EXCERPT.
IT’S STILL MY FAVORITE SHOT!

Since starting my blog nearly five years ago, I have been pleasantly surprised by the wonderful comments I’ve received not only from friends and family, but also from other bloggers who have read my posts from all over the world.  It has been very gratifying!

Yesterday, I received a very different response to my blog. I was introduced to a company called Light. They are a start-up aiming at perfecting a new camera technology that was shared with me along with their Vantage Project on Pinterest.  I was asked to write a story about my favorite photo for their site.

Rather than pondering my options, I immediately decided on my favorite photograph that dates back to 1987.  It’s hard to believe it has been almost thirty years since I captured this shot at the Albuquerque Hot Air Balloon Fiesta!  I was excited to try out my new Canon A-1 (identical to my dad’s beloved camera) and two Tamron zoom lenses.

As a (mostly) self-taught, (mostly) amateur photographer, I shoot photos for my own satisfaction, concentrating on what makes me happiest:  COLOR.  One of my passions is travel photography, and color is like a magnet for me.  I see something colorful, and I am immediately drawn to it.

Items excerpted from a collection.
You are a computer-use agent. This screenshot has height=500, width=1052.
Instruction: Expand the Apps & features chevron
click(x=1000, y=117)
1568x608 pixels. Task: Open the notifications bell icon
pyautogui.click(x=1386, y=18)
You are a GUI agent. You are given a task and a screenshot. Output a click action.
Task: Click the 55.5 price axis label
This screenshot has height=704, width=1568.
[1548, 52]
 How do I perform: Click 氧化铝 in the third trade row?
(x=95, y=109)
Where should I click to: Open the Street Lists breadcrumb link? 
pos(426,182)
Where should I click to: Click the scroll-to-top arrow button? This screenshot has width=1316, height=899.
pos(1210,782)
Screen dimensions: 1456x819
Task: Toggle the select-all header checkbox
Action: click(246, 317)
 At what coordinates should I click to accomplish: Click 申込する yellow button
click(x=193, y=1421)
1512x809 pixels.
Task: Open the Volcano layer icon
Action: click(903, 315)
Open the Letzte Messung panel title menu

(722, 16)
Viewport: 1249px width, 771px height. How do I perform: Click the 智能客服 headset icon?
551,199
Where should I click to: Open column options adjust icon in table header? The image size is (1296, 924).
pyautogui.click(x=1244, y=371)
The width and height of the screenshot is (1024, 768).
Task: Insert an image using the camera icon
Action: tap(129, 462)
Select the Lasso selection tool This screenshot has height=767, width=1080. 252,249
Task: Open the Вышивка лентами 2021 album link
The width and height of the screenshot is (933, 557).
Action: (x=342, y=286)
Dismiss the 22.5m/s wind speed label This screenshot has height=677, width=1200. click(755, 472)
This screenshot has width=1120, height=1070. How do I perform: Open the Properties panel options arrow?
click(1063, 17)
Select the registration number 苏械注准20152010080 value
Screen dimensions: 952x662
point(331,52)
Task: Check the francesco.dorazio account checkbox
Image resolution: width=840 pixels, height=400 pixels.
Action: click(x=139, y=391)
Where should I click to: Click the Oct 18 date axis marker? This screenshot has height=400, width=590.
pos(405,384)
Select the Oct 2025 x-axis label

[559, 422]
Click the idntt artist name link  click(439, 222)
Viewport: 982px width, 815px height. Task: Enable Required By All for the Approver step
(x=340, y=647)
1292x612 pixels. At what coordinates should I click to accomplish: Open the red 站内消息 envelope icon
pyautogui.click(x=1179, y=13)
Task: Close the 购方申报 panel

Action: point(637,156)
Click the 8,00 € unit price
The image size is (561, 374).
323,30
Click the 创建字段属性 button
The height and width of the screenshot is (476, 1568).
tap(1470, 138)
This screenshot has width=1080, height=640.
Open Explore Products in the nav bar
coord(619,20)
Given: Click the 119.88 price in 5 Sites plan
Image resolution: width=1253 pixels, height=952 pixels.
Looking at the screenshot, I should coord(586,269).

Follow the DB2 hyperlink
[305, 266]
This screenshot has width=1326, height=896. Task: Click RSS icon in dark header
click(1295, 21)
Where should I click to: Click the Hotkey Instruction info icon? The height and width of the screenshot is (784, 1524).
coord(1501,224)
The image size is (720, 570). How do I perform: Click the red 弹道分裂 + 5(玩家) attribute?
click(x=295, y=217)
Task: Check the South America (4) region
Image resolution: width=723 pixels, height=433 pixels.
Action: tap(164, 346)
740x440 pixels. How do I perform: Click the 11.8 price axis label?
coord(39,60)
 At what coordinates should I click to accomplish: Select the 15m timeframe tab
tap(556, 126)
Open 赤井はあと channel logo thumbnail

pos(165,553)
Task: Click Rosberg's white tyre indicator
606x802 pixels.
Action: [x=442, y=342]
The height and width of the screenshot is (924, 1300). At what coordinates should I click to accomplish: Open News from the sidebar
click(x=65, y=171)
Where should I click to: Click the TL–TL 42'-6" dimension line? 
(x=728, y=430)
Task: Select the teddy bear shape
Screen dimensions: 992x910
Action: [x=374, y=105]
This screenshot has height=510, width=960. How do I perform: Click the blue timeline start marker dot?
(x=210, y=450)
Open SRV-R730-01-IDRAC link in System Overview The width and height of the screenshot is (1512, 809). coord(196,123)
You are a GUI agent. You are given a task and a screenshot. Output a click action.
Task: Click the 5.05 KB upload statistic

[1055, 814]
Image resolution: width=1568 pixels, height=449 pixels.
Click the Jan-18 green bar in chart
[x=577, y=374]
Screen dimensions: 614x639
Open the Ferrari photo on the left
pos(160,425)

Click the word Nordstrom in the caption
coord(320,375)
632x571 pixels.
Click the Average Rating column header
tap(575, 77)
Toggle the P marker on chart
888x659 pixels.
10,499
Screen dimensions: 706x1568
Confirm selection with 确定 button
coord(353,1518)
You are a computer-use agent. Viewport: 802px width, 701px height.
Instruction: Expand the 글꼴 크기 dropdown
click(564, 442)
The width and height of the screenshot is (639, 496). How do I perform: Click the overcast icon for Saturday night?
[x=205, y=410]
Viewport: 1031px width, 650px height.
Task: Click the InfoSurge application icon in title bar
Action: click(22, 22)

STATED PROBLEM 1. Rewrite the part of the blog post that opens with the words containing "IT’S STILL MY" and closes with "been very gratifying!", substituting "neighbors and coworkers" for "friends and family".
STATED PROBLEM 2. Finish out the blog post about a favorite photograph, picking up after its last sentence.

EXERCISE RESPONSE 1.
IT’S STILL MY FAVORITE SHOT!

Since starting my blog nearly five years ago, I have been pleasantly surprised by the wonderful comments I’ve received not only from neighbors and coworkers, but also from other bloggers who have read my posts from all over the world.  It has been very gratifying!

EXERCISE RESPONSE 2.
In Albuquerque at the hot air balloon grounds, I was like kid in a candy store– or, more accurately, me in a chocolate shop!  Color surrounded me, and I didn’t know which way to turn first.  There were literally hundreds of multi-colored hot air balloons in various stages of inflation preparing for a mass ascension into the crystal clear New Mexico skies, and I wanted to see– and, photograph– them all.

Back then, digital cameras and SD cards didn’t exist, and the cost of film and developing was expensive.  I was on a tight budget, so I had to balance being selective with not letting great shots go by uncaptured.  (Wow, how photography has changed…)

The warm hues of this particular balloon grabbed my attention, because of the way they looked so saturated in the early morning light.  The stripes also made for interesting composition– especially since one of my favorite “rules” in photography is the Rule of Thirds:  The Rule of Thirds states that an image is the most pleasing when its subjects or regions are composed among imaginary lines which divide the image into thirds– both vertically and horizontally. (www.cambridgeincolour.com)

 

As I approached the inflating envelope of the hot air balloon, one of the crew opened a flap and invited me to take a peek inside with my camera.  I looked towards the lighter side of the envelope and was delighted to see the shadows of others watching the balloon being inflated from the other side.  The man with the baseball cap grabbed my attention, as did the child who was waving his arms.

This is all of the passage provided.